La naturalisation a souvent été considérée comme le meilleur moyen de garantir le droit de vivre dans un pays et de pouvoir y revenir à tout moment, mais cette notion devient « de plus en plus fragile », révèle un nouveau rapport.
Le premier L’état mondial de la citoyenneté réalisé par l’Observatoire mondial de la citoyenneté (GLOBALCIT) de l’Institut universitaire européen (IUE) de Florence, analyse les lois sur la citoyenneté dans 191 pays en 2024.
Les chercheurs ont constaté que « compte tenu du nombre croissant de conflits armés et de l’incidence du terrorisme dans le monde, de nombreux pays ont introduit des dispositions permettant de retirer la citoyenneté d’une personne pour des raisons de sécurité nationale ».

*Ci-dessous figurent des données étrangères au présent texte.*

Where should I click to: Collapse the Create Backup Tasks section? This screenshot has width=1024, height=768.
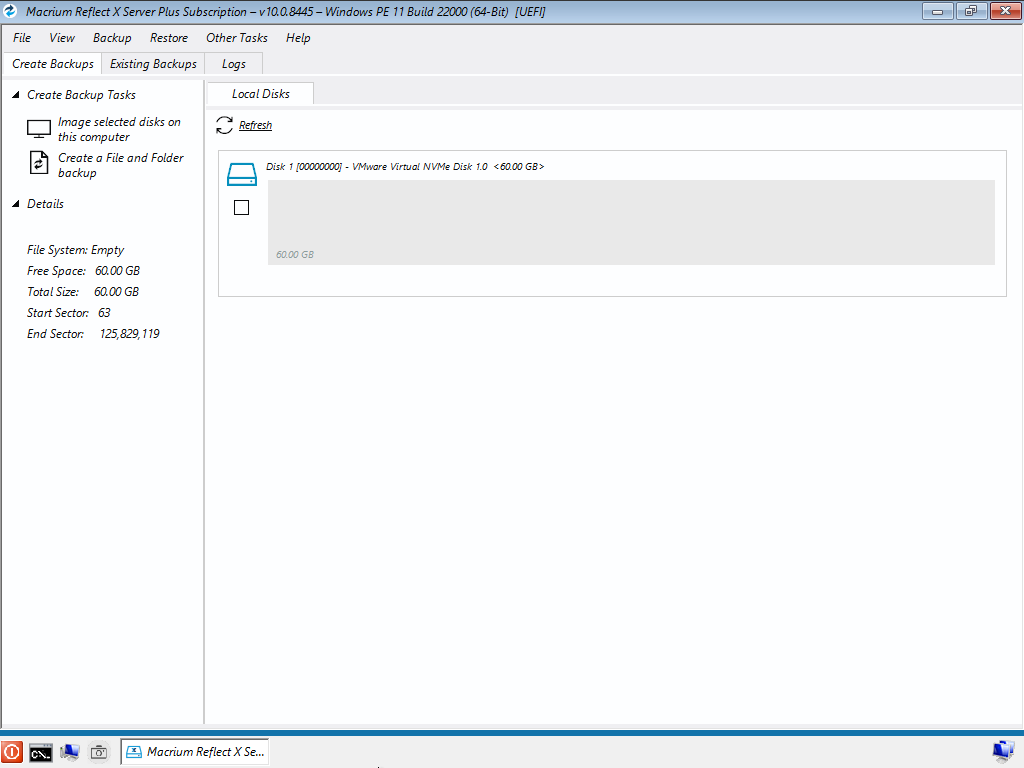[x=16, y=95]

Plus d’un tiers des pays, dont de nombreux pays européens, « peuvent désormais déchoir une personne de sa citoyenneté lorsque ses actions sont considérées comme déloyales ou menaçantes pour la sécurité de l’État », indique le rapport, et la tendance est à la hausse.
Cette pratique est liée à une « sécurisation croissante de la citoyenneté » depuis les attaques terroristes du 11 septembre 2001 aux États-Unis. Entre 2000 et 2020, 18 pays européens ont mis en place des mesures visant à priver des personnes de leur citoyenneté pour des raisons de sécurité nationale ou de lutte contre le terrorisme. Avant 2001, ces mesures étaient « pratiquement inexistantes », selon le rapport.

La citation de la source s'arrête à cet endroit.